> [Information shown]:
====================
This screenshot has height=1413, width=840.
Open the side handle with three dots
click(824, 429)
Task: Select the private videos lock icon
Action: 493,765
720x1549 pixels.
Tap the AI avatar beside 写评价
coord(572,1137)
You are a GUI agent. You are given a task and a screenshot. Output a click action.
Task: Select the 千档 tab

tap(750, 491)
====================
> [Task]: Type out all of the material above again, line for line, without changing anything.

> [Solution to the exercise]:
This screenshot has height=1413, width=840.
Open the side handle with three dots
click(824, 429)
Task: Select the private videos lock icon
Action: 493,765
720x1549 pixels.
Tap the AI avatar beside 写评价
coord(572,1137)
You are a GUI agent. You are given a task and a screenshot. Output a click action.
Task: Select the 千档 tab

tap(750, 491)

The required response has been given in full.